1:59 a.m.: We arrive at the Yokohama Bay Side Club, a dance club where all the drifters hang out. "This is where we meet up first before tearing up the street," says Toshi between slugs of Red Bull. "We'll go drift in a few hours."It's like a scene outta The Fast and the Furious. It's overflowing with drift cars parked in crazy positions, all trying to squeeze in the lot. It's like an amateur D1 Grand Prix event escaped to the real world. The cars are plastered with stickers, and hoods are up. Girls parading around in skimpy little outfits generally go unnoticed, as many of the guys are making last-minute tweaks to their cars.Toshi knows his stuff; he's a regular and his S15 has been in several Japanese car mags. At 3:45 a.m., everyone jumps in their cars and takes off as if they have just received a "start drifting" signal telepathically.
3:59 a.m.: Back at Daikokufuto we arrive to the sound of screeching tires. A group of two Chasers and two S14 Silvias, one packing an RB25 out of a Skyline GT-S, fly through the intersection sideways in perfect sync. When they hit the first stoplight they all bust 180s and line up again and wait for the light to turn green. As soon as the light turns, the crew is off drifting back and forth down the street until they hit the corner for the last big powerslide. All four corners are packed with people watching and screaming as the cars come dangerously close to them. This crew continues drifting back and forth through the course for about 45 minutes.
As soon as that crew breaks out, another crew seamlessly jumps into the action. Immediately after one group stops, another one rotates in. It looks like they worked out a schedule beforehand.
Game Over5:24 a.m.: The cops arrive with their red lights flashing and everyone scatters to make their escape.
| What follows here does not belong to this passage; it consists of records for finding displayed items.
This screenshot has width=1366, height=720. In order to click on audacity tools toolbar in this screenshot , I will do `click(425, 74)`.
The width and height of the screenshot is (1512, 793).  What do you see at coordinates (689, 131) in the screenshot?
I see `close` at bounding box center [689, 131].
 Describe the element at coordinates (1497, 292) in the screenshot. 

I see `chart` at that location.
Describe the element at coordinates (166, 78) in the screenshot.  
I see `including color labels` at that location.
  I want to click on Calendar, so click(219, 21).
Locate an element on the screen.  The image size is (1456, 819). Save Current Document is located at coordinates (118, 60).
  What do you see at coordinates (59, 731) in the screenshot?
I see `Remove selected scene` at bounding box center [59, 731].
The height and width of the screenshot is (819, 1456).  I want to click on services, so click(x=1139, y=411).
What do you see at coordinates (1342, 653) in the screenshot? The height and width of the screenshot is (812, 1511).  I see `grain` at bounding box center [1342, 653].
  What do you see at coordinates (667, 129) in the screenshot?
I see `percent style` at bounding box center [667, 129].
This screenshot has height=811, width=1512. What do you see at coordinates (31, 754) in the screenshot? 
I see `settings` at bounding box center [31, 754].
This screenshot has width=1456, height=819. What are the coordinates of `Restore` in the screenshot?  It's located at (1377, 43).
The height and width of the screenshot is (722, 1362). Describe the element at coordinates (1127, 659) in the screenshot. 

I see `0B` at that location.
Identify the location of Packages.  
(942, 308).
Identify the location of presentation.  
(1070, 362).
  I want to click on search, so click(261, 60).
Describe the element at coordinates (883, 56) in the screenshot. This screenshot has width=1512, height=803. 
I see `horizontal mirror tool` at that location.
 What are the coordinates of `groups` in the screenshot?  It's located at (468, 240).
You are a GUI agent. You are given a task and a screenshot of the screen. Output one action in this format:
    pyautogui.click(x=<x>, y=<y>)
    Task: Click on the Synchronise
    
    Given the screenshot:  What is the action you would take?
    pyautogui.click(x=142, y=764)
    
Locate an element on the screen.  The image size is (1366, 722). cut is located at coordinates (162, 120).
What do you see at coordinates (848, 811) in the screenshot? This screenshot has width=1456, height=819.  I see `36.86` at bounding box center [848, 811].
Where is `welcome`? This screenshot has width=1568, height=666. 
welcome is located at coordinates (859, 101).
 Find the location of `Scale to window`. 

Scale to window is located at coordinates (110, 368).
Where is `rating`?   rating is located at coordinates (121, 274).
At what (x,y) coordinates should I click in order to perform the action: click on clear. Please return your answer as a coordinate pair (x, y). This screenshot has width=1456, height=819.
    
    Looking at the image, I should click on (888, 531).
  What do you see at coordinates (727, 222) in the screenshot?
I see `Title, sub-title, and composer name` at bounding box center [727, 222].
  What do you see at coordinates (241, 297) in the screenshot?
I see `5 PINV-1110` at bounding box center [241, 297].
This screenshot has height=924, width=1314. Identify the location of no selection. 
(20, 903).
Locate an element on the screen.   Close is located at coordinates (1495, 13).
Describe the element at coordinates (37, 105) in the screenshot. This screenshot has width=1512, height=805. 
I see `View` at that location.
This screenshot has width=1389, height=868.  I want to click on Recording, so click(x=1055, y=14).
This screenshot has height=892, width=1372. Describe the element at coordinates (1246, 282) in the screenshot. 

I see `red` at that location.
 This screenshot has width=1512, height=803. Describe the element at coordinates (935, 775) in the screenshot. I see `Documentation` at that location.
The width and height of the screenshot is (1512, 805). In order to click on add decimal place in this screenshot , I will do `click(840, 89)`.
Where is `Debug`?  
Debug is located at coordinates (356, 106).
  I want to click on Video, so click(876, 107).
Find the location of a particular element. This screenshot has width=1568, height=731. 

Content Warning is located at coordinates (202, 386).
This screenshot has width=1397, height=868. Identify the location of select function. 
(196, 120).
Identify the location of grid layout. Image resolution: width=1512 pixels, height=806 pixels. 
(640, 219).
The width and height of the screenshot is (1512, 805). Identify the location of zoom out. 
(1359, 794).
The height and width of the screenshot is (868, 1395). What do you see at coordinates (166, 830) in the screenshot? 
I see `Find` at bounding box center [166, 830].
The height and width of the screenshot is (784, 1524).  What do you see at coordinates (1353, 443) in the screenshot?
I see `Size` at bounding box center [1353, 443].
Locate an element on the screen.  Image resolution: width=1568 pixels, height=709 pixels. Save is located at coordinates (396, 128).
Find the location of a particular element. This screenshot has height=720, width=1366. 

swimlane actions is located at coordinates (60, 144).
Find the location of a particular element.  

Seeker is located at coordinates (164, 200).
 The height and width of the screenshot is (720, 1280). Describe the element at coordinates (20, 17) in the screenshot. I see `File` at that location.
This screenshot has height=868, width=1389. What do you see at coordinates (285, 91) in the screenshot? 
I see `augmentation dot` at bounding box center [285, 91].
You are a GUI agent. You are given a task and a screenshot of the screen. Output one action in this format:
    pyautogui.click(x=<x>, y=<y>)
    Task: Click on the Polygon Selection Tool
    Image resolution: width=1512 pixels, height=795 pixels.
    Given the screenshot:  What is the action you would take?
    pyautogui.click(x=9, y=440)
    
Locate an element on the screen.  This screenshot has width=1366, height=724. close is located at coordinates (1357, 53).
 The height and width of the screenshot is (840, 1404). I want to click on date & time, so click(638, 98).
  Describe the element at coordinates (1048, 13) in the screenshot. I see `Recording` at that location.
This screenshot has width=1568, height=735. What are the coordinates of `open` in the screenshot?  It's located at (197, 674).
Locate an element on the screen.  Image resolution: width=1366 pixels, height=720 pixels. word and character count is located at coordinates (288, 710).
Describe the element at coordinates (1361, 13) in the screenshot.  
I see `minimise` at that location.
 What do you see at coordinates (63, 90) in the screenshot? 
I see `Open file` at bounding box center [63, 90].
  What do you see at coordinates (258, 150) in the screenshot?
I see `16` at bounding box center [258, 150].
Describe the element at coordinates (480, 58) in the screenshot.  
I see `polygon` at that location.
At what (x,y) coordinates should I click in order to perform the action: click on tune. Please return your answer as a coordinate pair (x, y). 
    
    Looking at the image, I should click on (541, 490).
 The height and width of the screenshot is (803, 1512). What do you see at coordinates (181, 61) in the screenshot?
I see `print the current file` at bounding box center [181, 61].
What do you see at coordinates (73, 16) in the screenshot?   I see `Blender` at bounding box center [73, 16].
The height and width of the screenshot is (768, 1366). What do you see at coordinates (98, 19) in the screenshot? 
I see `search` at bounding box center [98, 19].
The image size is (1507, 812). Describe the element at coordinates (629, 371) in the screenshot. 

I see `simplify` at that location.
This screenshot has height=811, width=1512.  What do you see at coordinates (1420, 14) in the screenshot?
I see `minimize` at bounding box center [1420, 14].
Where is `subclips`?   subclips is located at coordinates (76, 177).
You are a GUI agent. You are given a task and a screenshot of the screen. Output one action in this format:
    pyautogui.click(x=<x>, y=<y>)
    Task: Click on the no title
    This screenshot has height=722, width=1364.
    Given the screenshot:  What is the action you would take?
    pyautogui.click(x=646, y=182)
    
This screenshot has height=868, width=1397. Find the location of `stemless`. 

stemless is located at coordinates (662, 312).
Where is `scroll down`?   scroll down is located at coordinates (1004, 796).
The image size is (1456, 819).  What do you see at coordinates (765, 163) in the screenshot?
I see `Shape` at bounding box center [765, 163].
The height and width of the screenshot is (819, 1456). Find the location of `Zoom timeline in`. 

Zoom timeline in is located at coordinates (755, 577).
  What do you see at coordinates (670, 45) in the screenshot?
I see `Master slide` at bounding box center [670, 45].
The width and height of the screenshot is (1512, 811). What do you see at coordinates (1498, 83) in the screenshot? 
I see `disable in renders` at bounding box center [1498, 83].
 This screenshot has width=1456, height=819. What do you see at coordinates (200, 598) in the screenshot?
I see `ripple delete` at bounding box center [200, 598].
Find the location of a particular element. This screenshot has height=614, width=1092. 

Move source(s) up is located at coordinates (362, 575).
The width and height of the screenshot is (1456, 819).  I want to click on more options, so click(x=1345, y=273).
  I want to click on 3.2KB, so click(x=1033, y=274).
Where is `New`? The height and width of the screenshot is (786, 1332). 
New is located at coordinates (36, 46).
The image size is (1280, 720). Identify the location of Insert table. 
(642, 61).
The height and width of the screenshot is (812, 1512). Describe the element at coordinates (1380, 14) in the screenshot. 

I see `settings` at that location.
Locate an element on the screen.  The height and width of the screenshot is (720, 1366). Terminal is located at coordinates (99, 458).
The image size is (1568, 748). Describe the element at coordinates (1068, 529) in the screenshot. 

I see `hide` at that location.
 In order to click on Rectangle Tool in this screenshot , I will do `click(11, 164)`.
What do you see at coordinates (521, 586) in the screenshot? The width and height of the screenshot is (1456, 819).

Amazingly, no one gets a ticket. Apparently there was a bit of playing on the drifters' part. We find out that these guys have figured out when the police change shifts and know the safe times to race.
The sun is coming up. We're exhausted and starving. Our ears are ringing and the high-octane fumes have stung our noses. This is street racing in Tokyo and it'll be here again next weekend. We call it a night. Time to head out to get a beef bowl.